## Instructions to follow
Find the word "computer" in the data. Return every line where it appears.

[Source data]
>>

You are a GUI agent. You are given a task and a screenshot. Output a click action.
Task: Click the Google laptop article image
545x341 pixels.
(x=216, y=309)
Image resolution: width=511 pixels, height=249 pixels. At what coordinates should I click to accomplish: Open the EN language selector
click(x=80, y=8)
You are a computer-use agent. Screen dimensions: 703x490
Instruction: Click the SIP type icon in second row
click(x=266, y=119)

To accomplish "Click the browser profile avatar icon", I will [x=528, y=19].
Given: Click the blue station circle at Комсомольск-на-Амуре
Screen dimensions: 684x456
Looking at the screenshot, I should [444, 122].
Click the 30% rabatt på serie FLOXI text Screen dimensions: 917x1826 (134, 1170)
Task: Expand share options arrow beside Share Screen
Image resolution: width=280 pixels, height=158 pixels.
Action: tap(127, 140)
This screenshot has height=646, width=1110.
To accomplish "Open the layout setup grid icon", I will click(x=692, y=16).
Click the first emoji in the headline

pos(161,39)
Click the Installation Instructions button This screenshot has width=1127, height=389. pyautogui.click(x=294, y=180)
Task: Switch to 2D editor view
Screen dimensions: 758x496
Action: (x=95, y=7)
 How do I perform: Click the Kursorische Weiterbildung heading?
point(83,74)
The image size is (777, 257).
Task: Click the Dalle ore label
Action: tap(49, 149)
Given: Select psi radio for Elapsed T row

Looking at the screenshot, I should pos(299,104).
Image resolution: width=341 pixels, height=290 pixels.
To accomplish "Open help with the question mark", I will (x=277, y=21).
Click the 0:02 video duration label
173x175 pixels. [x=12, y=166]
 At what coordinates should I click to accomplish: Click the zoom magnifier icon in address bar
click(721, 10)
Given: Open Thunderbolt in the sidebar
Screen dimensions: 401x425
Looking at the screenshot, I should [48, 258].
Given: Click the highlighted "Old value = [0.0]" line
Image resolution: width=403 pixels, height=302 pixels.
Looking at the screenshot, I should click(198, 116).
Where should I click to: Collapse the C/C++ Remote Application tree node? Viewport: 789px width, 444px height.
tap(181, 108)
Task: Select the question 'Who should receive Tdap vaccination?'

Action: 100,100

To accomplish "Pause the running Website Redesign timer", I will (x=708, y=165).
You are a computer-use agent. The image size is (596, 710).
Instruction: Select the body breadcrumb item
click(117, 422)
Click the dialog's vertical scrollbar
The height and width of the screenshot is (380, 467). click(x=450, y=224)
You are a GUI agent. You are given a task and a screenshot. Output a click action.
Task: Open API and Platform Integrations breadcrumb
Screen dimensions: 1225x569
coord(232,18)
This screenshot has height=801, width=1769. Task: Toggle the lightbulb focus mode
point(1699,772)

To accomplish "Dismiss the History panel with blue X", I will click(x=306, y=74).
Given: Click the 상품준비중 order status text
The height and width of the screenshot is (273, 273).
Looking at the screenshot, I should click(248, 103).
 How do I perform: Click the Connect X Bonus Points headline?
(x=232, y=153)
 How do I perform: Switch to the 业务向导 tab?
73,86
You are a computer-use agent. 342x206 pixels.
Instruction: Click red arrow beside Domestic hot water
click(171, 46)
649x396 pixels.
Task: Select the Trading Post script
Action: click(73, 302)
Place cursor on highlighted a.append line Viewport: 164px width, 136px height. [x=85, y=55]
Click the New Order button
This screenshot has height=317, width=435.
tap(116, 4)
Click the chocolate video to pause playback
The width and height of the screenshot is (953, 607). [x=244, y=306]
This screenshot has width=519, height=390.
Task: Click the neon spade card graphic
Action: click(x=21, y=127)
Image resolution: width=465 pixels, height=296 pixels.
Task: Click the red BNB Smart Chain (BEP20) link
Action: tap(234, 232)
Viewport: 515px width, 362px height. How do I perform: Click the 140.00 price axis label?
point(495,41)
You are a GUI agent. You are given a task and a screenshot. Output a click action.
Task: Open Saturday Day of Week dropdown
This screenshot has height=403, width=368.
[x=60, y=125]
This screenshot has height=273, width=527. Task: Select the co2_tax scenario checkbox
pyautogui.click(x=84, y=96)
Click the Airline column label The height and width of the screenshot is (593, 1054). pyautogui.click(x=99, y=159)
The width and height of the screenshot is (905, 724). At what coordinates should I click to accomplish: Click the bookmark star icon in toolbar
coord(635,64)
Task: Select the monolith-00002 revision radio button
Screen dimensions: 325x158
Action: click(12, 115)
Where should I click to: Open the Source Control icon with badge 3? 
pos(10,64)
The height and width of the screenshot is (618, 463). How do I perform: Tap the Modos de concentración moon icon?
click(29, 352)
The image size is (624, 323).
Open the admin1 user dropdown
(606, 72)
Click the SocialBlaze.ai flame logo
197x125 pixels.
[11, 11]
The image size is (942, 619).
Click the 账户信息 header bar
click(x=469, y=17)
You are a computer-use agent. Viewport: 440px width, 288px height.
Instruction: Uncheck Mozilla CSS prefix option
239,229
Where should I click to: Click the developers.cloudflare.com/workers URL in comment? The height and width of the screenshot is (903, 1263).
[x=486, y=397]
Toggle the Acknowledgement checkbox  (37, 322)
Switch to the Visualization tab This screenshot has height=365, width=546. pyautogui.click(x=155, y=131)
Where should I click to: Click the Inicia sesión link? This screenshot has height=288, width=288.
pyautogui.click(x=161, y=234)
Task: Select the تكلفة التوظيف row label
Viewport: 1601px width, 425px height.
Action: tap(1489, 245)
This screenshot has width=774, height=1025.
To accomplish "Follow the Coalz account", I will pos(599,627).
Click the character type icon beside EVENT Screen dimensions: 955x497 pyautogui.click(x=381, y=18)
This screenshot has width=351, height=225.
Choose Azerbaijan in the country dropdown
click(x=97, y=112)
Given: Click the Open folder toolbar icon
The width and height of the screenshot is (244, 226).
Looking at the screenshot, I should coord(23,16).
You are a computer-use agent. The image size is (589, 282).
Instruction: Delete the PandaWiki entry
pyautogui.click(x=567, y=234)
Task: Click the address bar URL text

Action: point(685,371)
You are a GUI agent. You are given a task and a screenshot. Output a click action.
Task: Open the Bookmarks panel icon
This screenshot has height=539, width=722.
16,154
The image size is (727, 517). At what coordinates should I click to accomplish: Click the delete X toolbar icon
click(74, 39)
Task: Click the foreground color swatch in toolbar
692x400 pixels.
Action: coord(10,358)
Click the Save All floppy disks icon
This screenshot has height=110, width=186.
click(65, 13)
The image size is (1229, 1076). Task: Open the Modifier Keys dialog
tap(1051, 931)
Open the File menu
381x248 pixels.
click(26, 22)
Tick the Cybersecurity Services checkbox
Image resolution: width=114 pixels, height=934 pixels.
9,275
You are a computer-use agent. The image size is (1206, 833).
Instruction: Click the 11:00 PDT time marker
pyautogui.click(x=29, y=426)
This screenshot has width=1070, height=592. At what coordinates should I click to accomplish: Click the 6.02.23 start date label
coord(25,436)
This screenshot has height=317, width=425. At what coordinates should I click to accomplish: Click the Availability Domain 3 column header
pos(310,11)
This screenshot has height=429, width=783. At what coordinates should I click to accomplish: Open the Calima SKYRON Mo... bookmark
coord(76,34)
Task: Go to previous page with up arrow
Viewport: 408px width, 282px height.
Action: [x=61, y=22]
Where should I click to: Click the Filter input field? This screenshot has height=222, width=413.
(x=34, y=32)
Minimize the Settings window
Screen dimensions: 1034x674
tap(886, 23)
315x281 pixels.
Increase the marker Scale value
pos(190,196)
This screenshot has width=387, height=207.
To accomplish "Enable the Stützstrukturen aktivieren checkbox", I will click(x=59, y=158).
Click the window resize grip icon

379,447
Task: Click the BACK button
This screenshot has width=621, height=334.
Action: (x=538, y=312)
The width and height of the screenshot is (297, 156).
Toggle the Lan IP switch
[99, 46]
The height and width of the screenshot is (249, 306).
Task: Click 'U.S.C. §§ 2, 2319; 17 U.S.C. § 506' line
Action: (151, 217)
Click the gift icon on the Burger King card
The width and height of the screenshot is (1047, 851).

<<

## Response area
You are a computer-use agent. Screen dimensions: 703x490
You are a computer-use agent. The image size is (596, 710).
You are a computer-use agent. 342x206 pixels.
You are a computer-use agent. Viewport: 440px width, 288px height.
You are a computer-use agent. The image size is (589, 282).
You are a computer-use agent. The image size is (1206, 833).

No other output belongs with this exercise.